- Native name: Четыре стихотворения
- Opus: 45
- Year: 1924
- Text: Alexander Pushkin (Nos. I & II) Fyodor Tyutchev (Nos. III & IV)
- Language: Russian
- Published: 1926
- Publisher: Zimmermann
- Duration: 14 minutes approximately
- Movements: 4
- Scoring: Voice and piano

= Four Poems, Op. 45 (Medtner) =

Four Poems, Op. 45 (Russian: Четыре стихотворения, translit. Chetyre stikhotvoreniya), is a short song cycle by Russian composer Nikolai Medtner. It was finished in 1924.

== Background ==
Medtner's Four Poems was composed in 1924 for high voice and piano. They were setting to music of poems by two famous Russian poets and writers: Alexander Pushkin and Fyodor Tyutchev.
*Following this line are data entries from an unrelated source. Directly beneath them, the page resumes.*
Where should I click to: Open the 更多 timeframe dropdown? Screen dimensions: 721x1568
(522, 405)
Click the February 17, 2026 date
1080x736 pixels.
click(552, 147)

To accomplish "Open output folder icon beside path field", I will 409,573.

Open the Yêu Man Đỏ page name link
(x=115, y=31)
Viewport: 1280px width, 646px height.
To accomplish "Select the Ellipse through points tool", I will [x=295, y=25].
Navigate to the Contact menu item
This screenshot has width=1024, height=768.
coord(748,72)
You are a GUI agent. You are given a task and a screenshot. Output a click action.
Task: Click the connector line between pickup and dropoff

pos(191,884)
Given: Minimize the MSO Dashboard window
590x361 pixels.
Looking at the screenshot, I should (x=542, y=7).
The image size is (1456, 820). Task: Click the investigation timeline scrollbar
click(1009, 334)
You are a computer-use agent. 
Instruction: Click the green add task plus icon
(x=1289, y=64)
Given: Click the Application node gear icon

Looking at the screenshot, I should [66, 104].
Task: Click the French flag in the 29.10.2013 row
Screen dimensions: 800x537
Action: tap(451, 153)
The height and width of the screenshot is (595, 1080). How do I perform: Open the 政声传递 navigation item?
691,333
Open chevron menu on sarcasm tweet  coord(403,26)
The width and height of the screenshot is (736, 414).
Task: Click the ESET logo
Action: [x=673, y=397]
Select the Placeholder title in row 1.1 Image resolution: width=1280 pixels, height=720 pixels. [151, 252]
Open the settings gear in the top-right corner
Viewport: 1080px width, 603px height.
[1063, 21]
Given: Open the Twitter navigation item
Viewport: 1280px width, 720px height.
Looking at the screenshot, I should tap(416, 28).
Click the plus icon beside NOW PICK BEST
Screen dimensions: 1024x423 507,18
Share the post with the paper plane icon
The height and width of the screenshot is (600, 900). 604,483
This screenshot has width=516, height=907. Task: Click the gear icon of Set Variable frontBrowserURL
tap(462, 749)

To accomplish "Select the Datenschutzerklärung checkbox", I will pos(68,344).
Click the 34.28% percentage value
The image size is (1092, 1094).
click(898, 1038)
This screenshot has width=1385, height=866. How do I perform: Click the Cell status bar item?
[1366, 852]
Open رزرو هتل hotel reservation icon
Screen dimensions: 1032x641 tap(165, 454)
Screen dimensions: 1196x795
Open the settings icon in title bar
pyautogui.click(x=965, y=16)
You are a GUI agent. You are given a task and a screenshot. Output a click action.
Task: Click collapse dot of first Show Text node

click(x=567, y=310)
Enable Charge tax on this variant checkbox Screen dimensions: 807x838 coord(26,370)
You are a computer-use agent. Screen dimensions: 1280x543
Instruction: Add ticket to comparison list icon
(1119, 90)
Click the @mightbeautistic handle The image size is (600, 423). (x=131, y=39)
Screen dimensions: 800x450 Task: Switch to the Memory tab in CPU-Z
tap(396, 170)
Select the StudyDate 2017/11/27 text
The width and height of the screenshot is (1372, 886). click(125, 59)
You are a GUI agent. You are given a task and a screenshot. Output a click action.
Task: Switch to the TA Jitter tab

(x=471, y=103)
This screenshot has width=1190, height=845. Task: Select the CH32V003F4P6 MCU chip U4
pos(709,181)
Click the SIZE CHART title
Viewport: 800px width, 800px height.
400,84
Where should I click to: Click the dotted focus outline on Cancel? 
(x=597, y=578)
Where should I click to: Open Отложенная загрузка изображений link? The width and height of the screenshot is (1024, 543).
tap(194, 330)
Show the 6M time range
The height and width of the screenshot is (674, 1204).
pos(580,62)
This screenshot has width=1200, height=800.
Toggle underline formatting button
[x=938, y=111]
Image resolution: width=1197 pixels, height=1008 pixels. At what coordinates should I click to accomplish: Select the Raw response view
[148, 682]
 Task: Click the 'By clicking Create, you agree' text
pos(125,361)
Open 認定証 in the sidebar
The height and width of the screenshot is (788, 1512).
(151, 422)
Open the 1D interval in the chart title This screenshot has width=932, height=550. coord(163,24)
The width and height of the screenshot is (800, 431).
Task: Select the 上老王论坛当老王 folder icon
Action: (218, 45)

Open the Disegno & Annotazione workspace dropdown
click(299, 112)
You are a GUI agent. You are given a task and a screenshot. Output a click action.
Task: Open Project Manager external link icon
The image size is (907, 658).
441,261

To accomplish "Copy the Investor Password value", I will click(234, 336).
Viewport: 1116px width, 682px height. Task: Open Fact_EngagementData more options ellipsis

The first piece, entitled Elegy, is an adaptation of an untitled poem by Pushkin first published in 1822. The second piece is an adaptation of a poem of the same title, Телега жизни ("The Coach of Life" or "The Wagon of Life"), also by Pushkin, written in 1823. The remaining two pieces are setting of poems by Tyutchev.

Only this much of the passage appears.